Perhaps one area that regulators are at odds with when it comes to bitcoin and blockchain is the anonymity of transactions. This makes it difficult for them to conduct their know-your-customer checks to ensure that money laundering isn’t taking place.
Bitcoin has been notorious for being used in criminal activity and even for funding terrorist attacks, as the transactions cannot be traced to any entity. In other words, there is no money trail for authorities to follow, allowing criminals to move funds around without getting caught.
Blockchain and KYC
For Tradle, a company part of London’s Startupbootcamp fintech accelerator, they are looking to simplify and secure KYC requirements using blockchain technology similar to the public ledger of bitcoin transactions. The company plans to create a simple user-friendly smartphone interface that can send documentation to banks instead of relying on paper-based communication that is used today.
“Every bank can access this network and eliminate the number of KYC checks that they do today. But even before the network is born, within one bank there is inter-product KYC checks; inter-divisional, inter-location, inter-subsidiary. Those KYC checks are not shared. KYC costs are very high,” said founder of Tradle Gene Vayngrib to IBTimes.
Vayngrib proposed a blockchain system that stored and facilitated KYC data, which could be extended to include anti-money laundering (AML) rules. These could then be applied and executed automatically in the form of a smart contract.
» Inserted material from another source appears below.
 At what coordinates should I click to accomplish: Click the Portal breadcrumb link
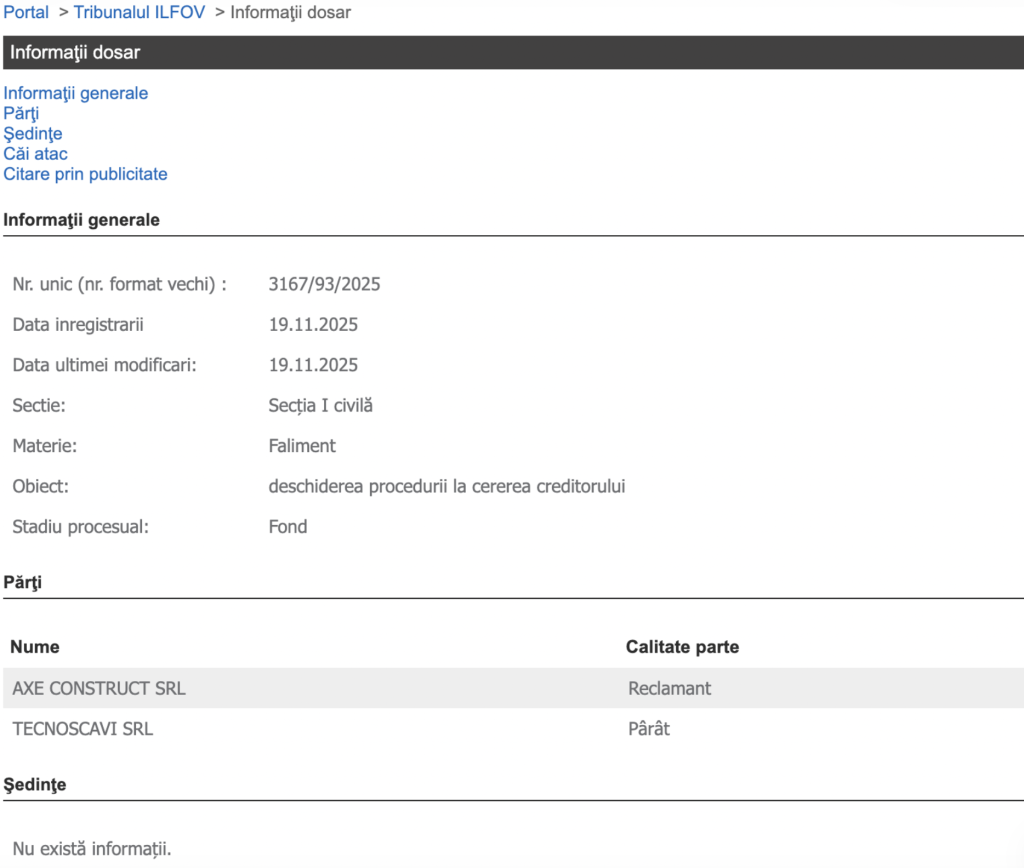pyautogui.click(x=26, y=12)
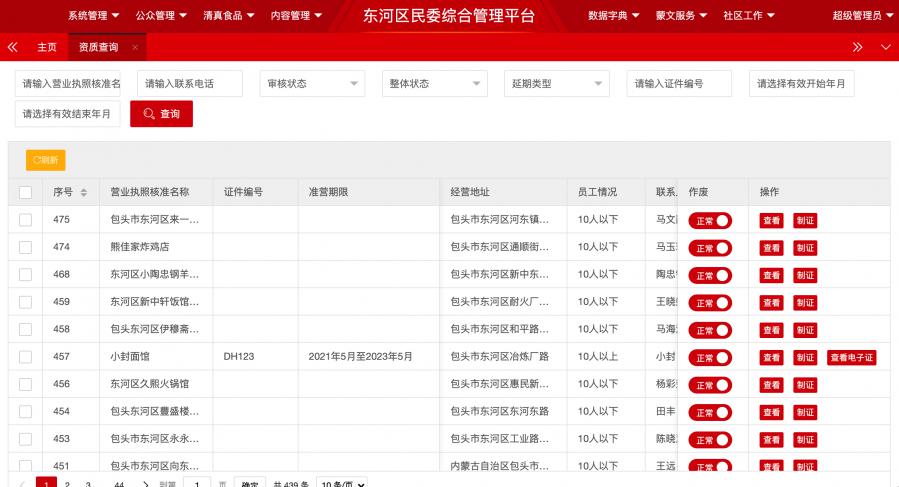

“Instead of sending all the data to the regulators to prove that you have done the AML correctly, the bank can prove to the regulators that they have automatic procedures that do AML, and do things like report suspicious transactions,” said Vayngrib. “The auditing of the bank by the regulators in such a way preserves privacy as much as possible. The regulator could get information about suspicious transactions without banks sharing a lot of raw, private data with them.”